Could you write out every record below exactly, leaving out any pictures?

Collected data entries
*** Block opens ***

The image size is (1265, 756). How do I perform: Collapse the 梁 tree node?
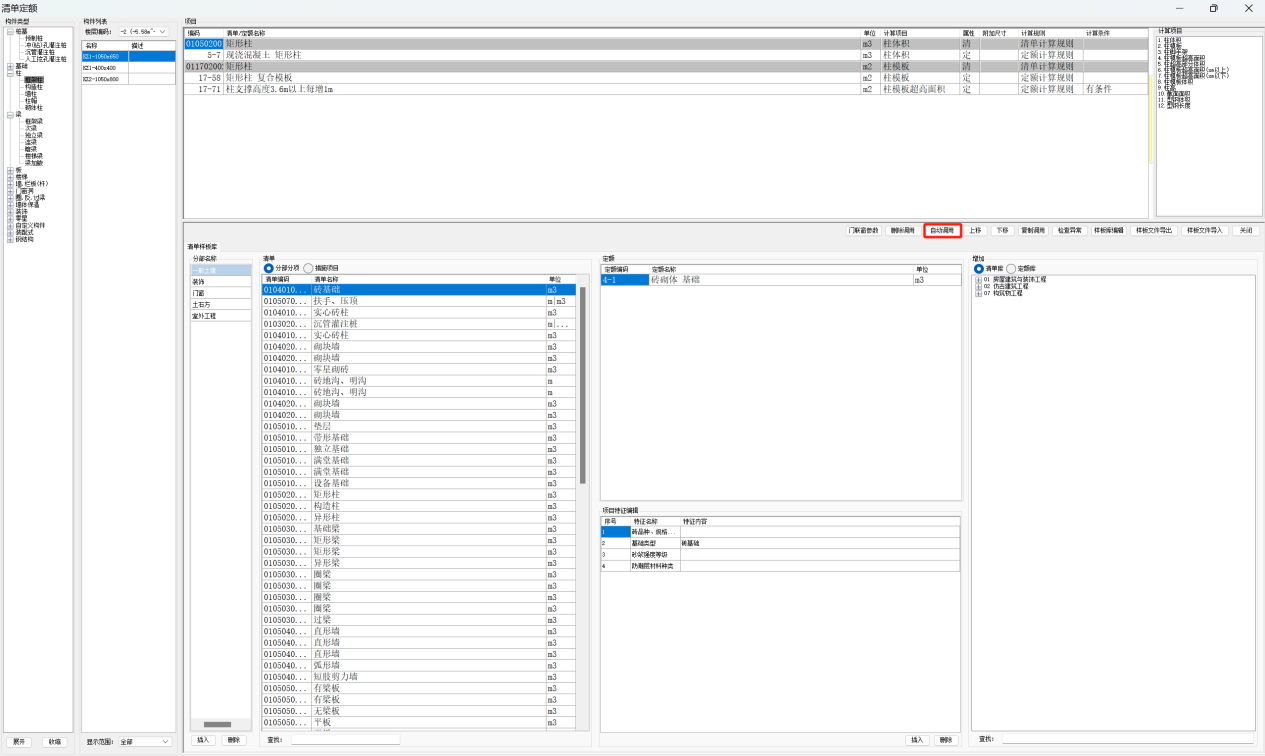tap(10, 115)
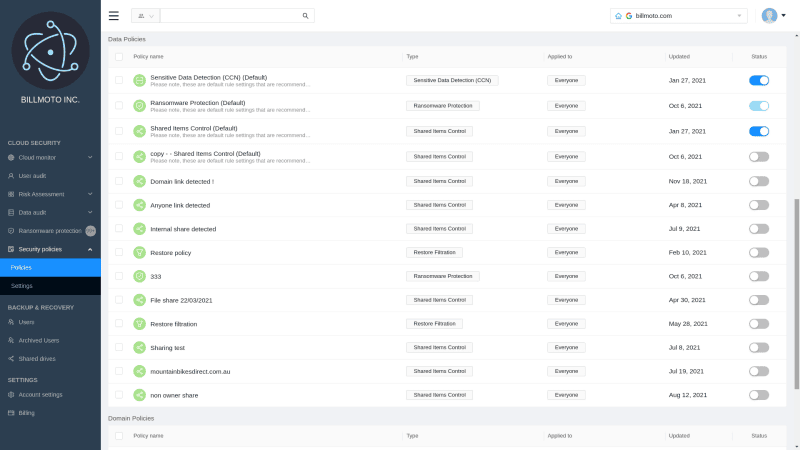The width and height of the screenshot is (800, 450).
Task: Click the BILLMOTO atom logo
Action: point(50,48)
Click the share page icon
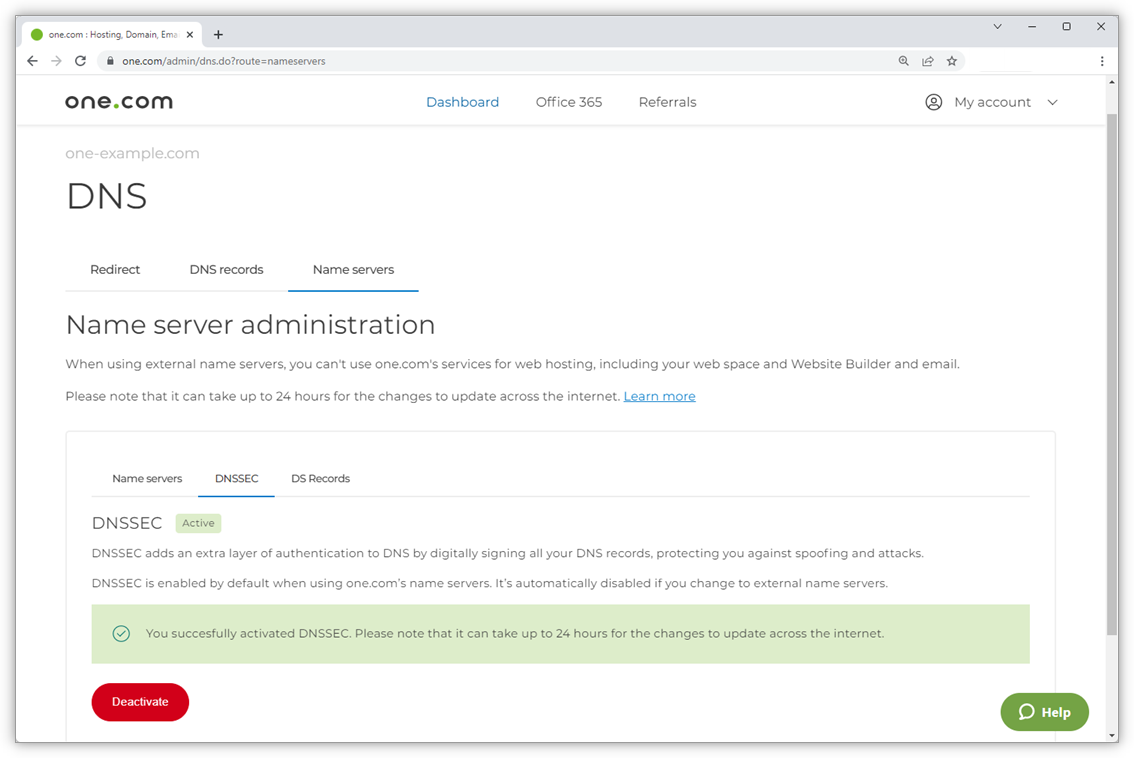The width and height of the screenshot is (1134, 758). (927, 61)
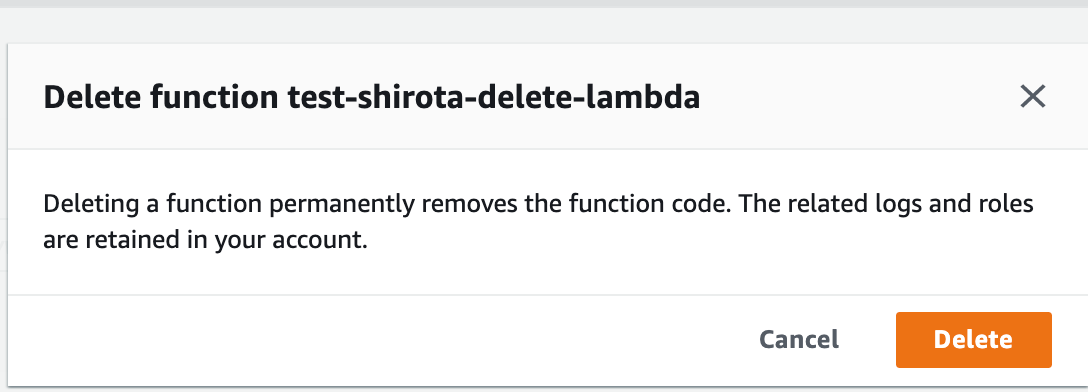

*** Block closes ***

EXERCISE SOLUTION:
The image size is (1265, 756). How do I perform: Collapse the 梁 tree node?
tap(10, 115)
The width and height of the screenshot is (800, 450).
Task: Click the BILLMOTO atom logo
Action: point(50,48)
Click the share page icon
The width and height of the screenshot is (1134, 758). (927, 61)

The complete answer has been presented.